The NUMA directives discussed below are a powerful set of programming tools for achieving maximum performance. These are the directives which FMS uses internally to achieve peak performance. However, you may also use these directives in your own application.
Many of the NUMA features used by FMS work best when the machine is dedicated to FMS applications. This may be a single application or multiple applications where each one is explicitly placed. Running more than one application on a group of processors, or letting the operating system schedule other tasks on top of a FMS NUMA job may significantly degrade performance.
The fundamental building block of a NUMA machine is the "node". On Compaq systems, this is referred to as a Resource Affinity Domain (RAD) and on SGI it is referred to as a Memory Locality Domain (MLD). Within the node, all processors share a common memory with high-speed uniform access. Programming at this level is similar to Symmetric MultiProcessor (SMP) programming techniques. Currently the number of processors per node is 2 or 4, but this number may increase in the future. The FMS Parameter NPNODE defines the number of processors per node. It defaults to a value appropriate for your machine (except for the SGI Origin 2000, where it must be explicitly set to 2 in the license file).
The number of nodes NUMNOD is obtained by dividing the number of processors being used MAXCPU by the number of processors per node NPNODE. This parameter is automatically computed by FMS.
In order to achieve peak performance on a NUMA machine, the software must maximize references to local memory and minimize references to remote memory. This requires close coordination between which processor runs the thread and where the memory is placed. In addition, the software must be designed to distribute the data in a fashion similar to programming techniques used on distributed memory computers.
To achieve peak performance, FMS implements the following features:
When FMS places memory using NUMA directives, the requested memory is dealt out round robin among the nodes using a stride that is specified by the FMS Parameter MAXLMD. For example, the records used to hold matrix data use a stride that evenly distributes the record among the number of nodes being used for the problem. If you allocate memory for your application using one of the FMS memory management routines FMSIMG, FMSRMG or FMSCMG, and make the call from the parent, your memory will be distributed according to the specified value of MAXLMD. If you call the FMS memory management routines to allocate memory form a child thread, all the memory requested will be allocated on the node where that thread is running. This provides a simple, yet effective, way for you to control where your data resides on the NUMA machine.
For some applications, a single distribution of data will be optimal for the entire job. Most FMS applications, however, go through different phases, with each phase requiring a different data distribution. For example, an application may form matrix data, factor, solve and process results as distinct phases. FMS includes the Parameter MDWHEN that controls when the memory is placed. When the NUMA flag is set, memory is placed as it is required. When the NUMA flag is not set, all the memory is allocated once at the beginning.
FMS
includes options for attaching each thread to an individual processor or node.
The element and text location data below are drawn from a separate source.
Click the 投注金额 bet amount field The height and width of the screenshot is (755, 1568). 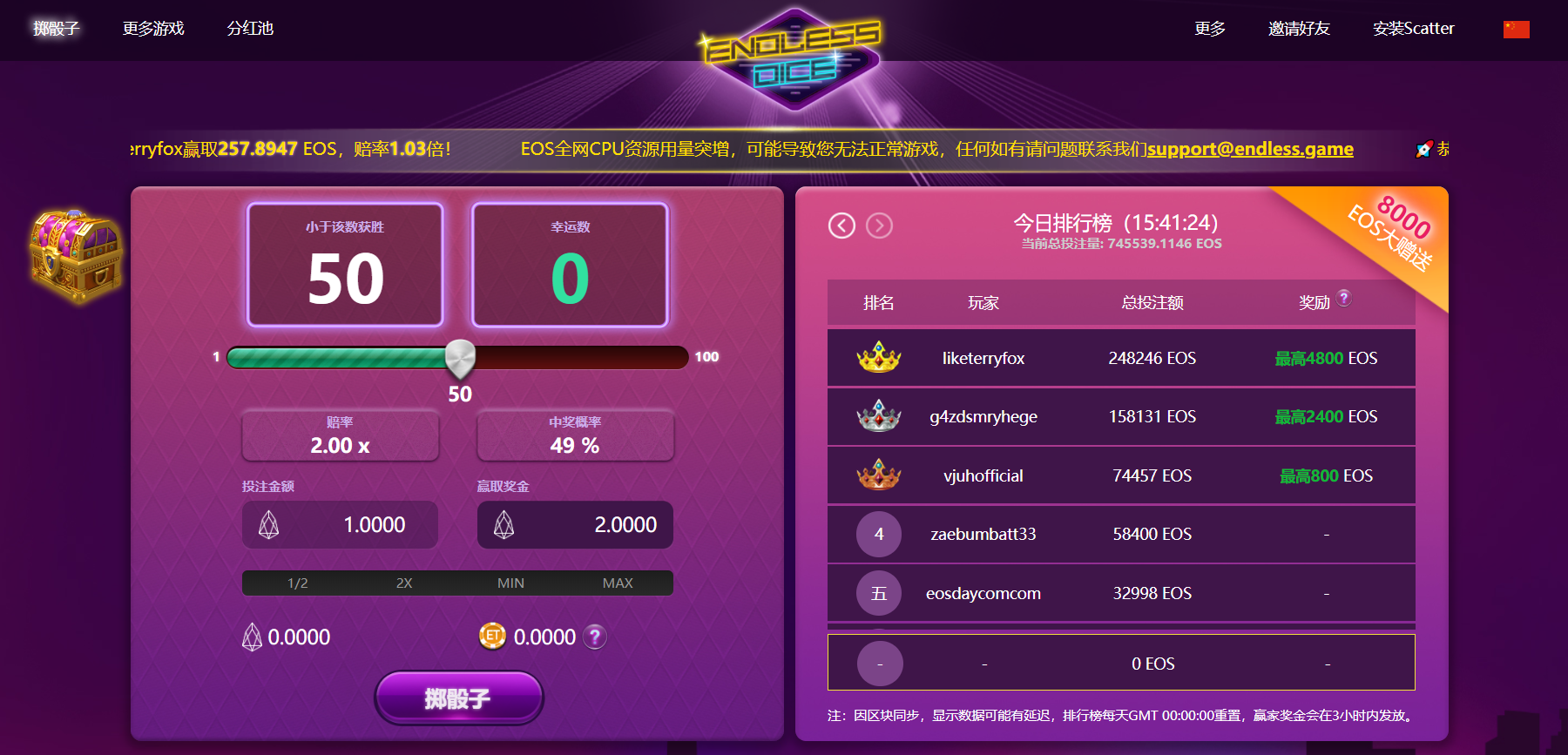click(340, 524)
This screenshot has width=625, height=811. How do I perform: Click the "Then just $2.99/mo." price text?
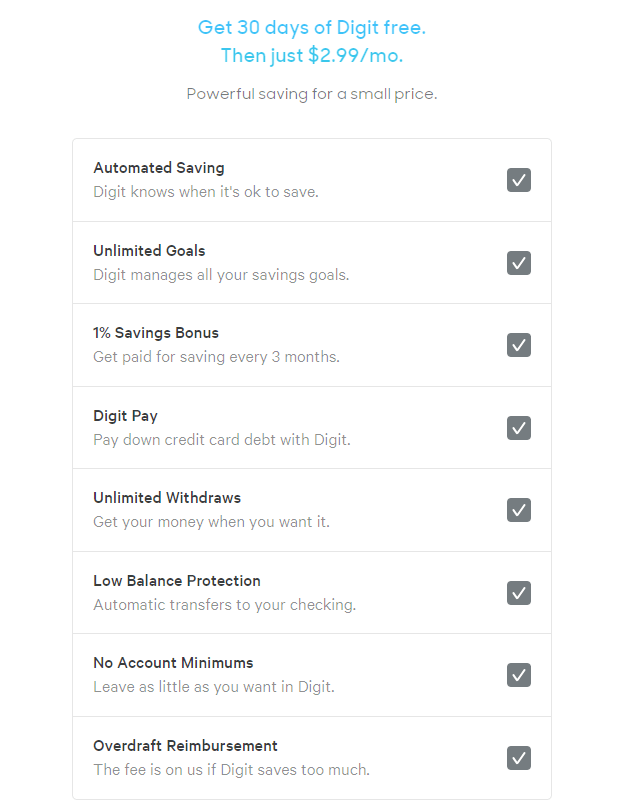pos(312,55)
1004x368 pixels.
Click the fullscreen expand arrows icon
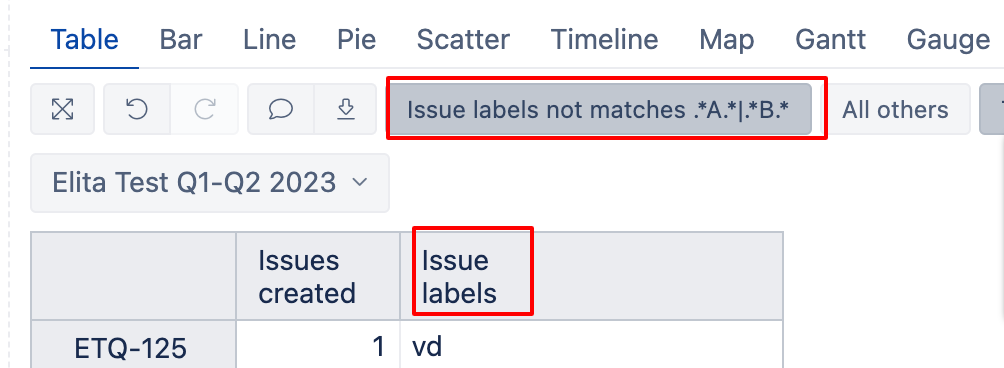(62, 109)
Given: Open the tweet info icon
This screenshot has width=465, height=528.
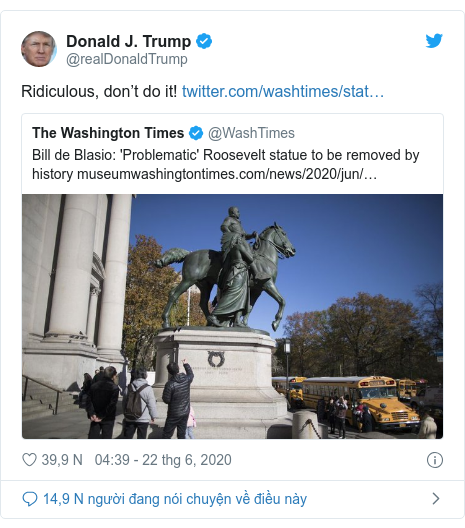Looking at the screenshot, I should coord(435,460).
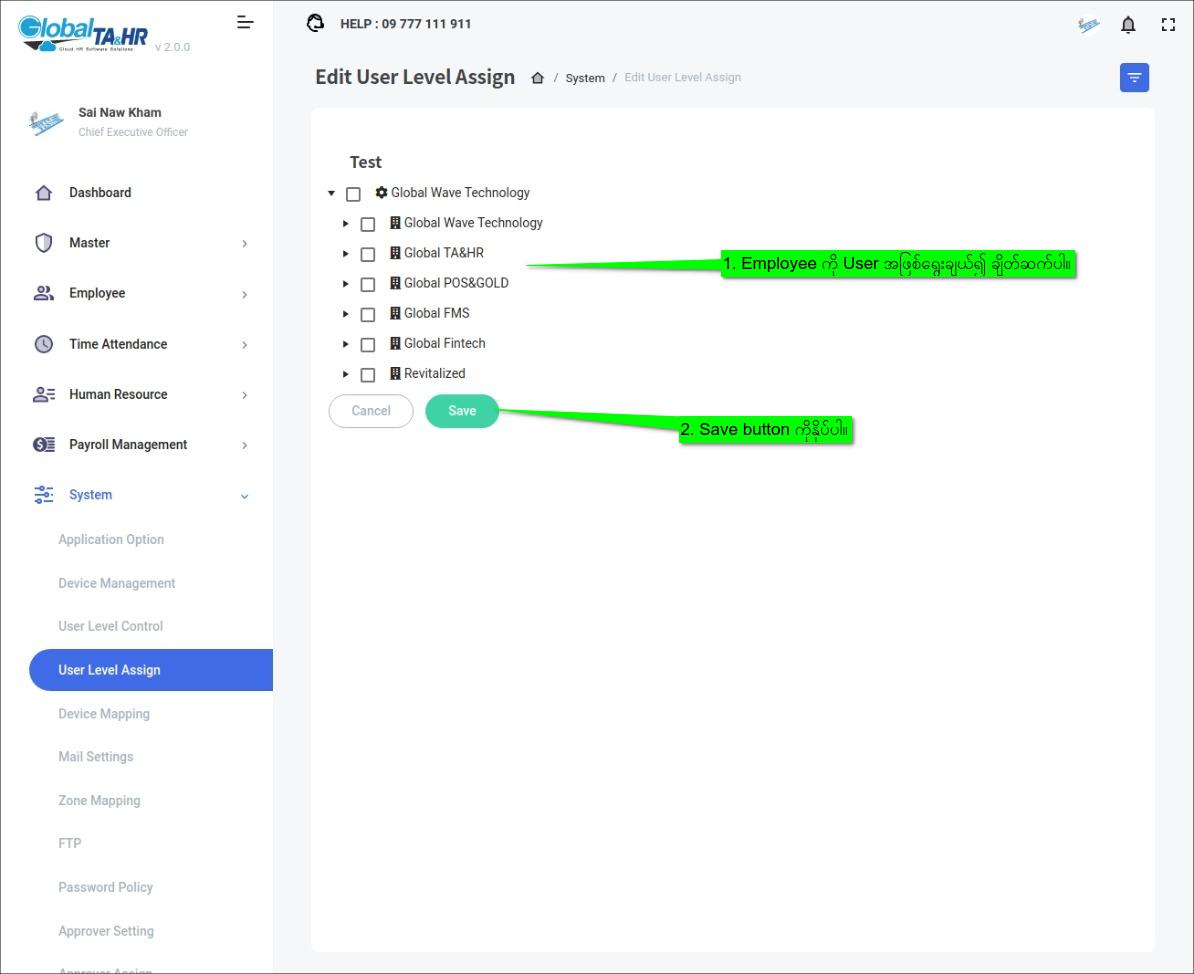Open User Level Control menu item
Image resolution: width=1194 pixels, height=974 pixels.
point(110,626)
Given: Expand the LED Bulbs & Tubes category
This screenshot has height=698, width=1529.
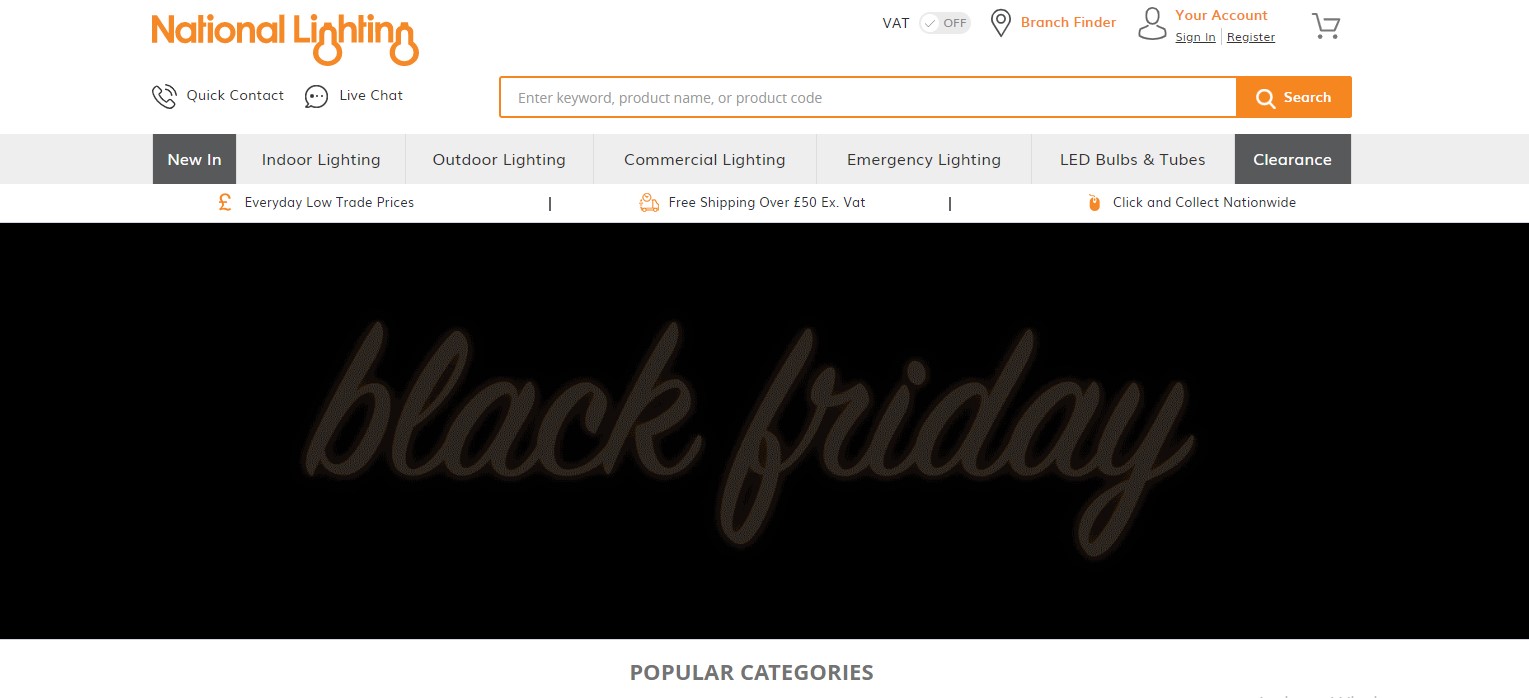Looking at the screenshot, I should pyautogui.click(x=1133, y=160).
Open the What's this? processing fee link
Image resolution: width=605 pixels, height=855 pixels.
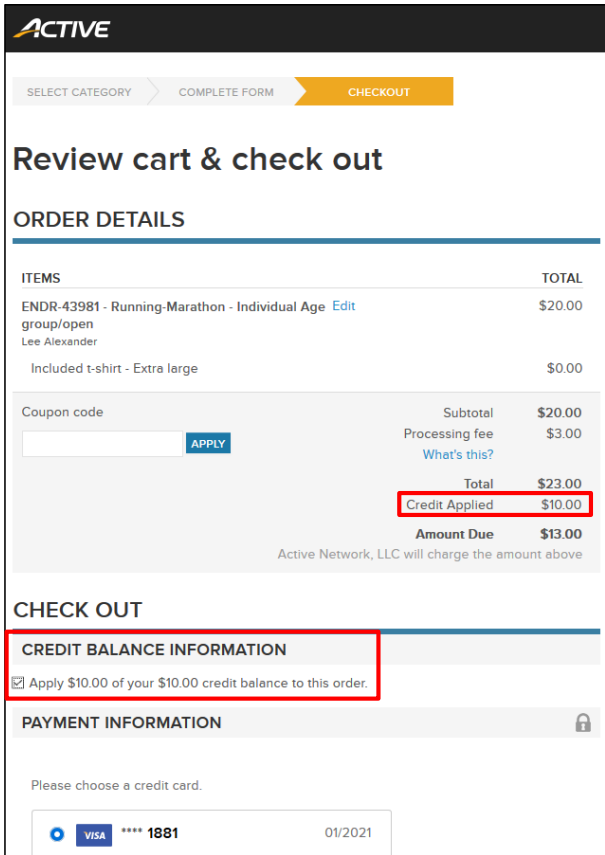click(458, 454)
The NUMAFX Parameter controls these options. When the NUMA flag is set, this parameter automatically defaults to the optimum value for each machine.The threads are placed in increasing order, starting on processor MYCPU1 (1 is the first CPU in the machine), and continuing for MAXCPU processors. You may obtain the thread number MYCPU of a subroutine you have running in parallel by calling FMSIGT('MYNODE', MYCPU). Knowing the thread number and how the memory was distributed, you can determine what calculations should be performed on the local data.
One simple case is filling a matrix. First, you call the routine that fills the matrix in parallel using FMSPAR. At the beginning of the subroutine, you find out what thread you are by calling FMSIGT ('MYNODE', MYCPU). Next, you call one or more of the FMS memory management routines FMSIMG, FMSRMG or FMSCMG to allocate memory for your data. Because these routines are being called from a thread, they will automatically allocate the memory on the local node. After performing your part of the computation, you return the memory and return from your subroutine.